There are few occasions when just about everyone knows you may make a wish (as opposed to doing something for general good luck), such as:
-Blowing out birthday candles
-Upon sighting the first star of the night
-Blowing your own eyelash off of someone else’s finger
-Breaking apart a wishbone
Other occasions seem a bit more obscure, the knowledge of which seem to travel in smaller social circles. Two that I’ve heard of that don’t seem universal:
-When the clasp of a necklace works its way all the way to the pendant. A wish is made when the clasp is moved back to the back of the neck.
-When a “permanent” leather anklet breaks off.
What are some others that you have heard? How widespread are they?
(Not that I believe in this stuff, but it’s interesting from a folklore point of view.)
-Blowing on a dandelion puff. You have to make a wish and blow, and get all the fluffy seeds off in one blow for it to come true.
-Hold your breath and make a wish when going through a tunnel. You have to hold your breath all the way through to the end. Thankfully we only have one tunnel here, and it’s short. …then again I might have only learned this from “Tiny Toon Adventures: How I Spent My Summer Vacation” when I was younger, but I still do it anyway.

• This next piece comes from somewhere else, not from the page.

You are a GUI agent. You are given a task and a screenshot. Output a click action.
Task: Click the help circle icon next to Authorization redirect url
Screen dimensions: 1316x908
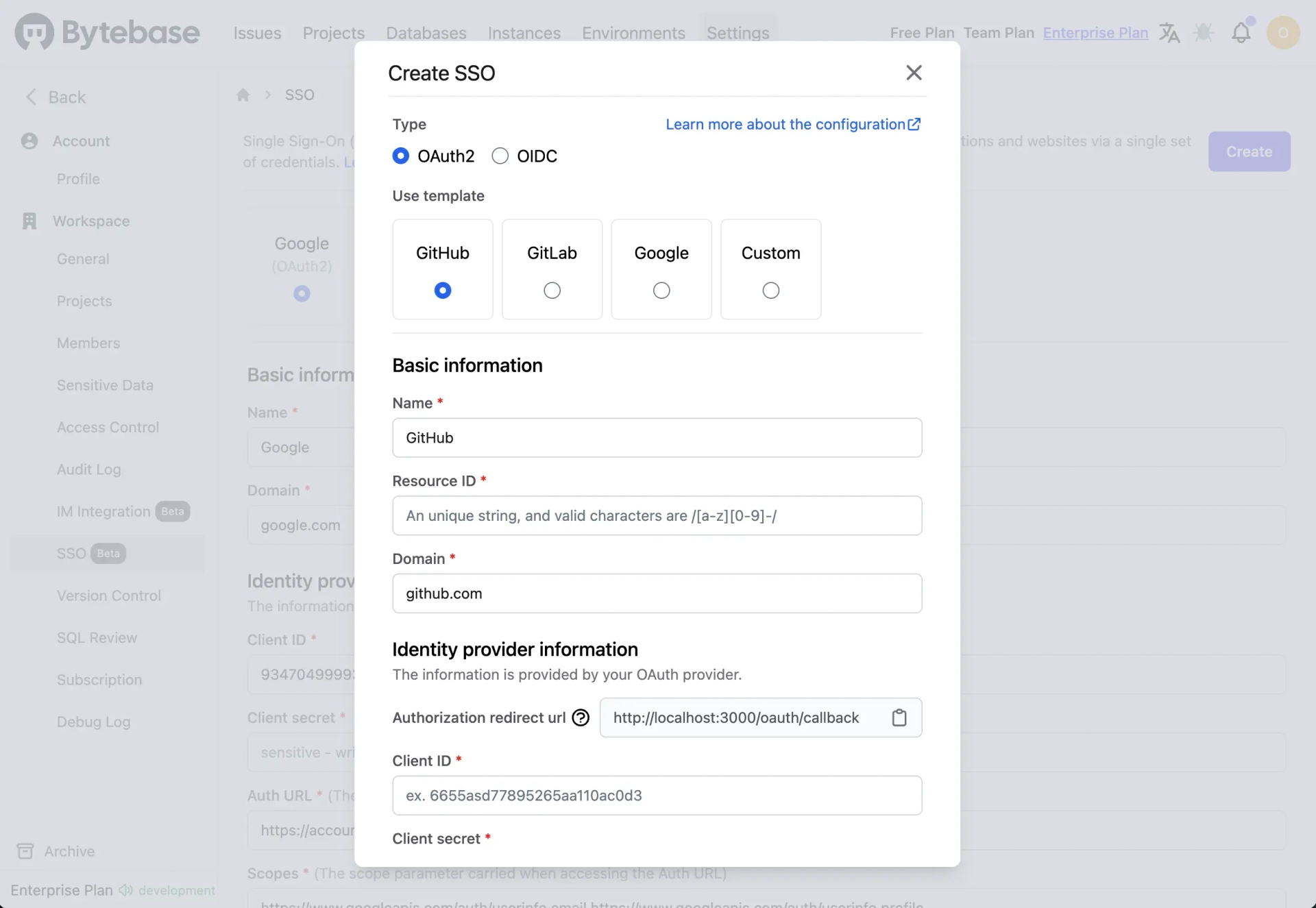coord(580,718)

I was wondering if anyone else knew that one. I’d always suspected my mom of making it up. Our regional variation is that you have to touch the ceiling of the car when you go under.
I also heard about that one from my mom…not from anyone else. Apparently she and all her siblings did it when they were in cars that went under trains. But I never heard it in pop culture/from anyone else.
I always associate the train thing with Russia because I had never heard it before I went to Russia, but everyone there new it. It also counts if you are on a boat under a bridge and a train is crossing.
Enough so that it’s a scene in the novel I’m working on. Of course the character’s grandfather taught her to wish for a rival family’s downfall on those occasions
That’s how we did it as kids, up in Montreal. For the school bus, we could touch a window instead, but with our fingers crossed.
We did the digital clock thing too, making a wish at 3:33, 4:44, etc., but we had to touch something blue and we had to be finished saying or thinking the wish before the clock changed. My brother, age 22, just did this today.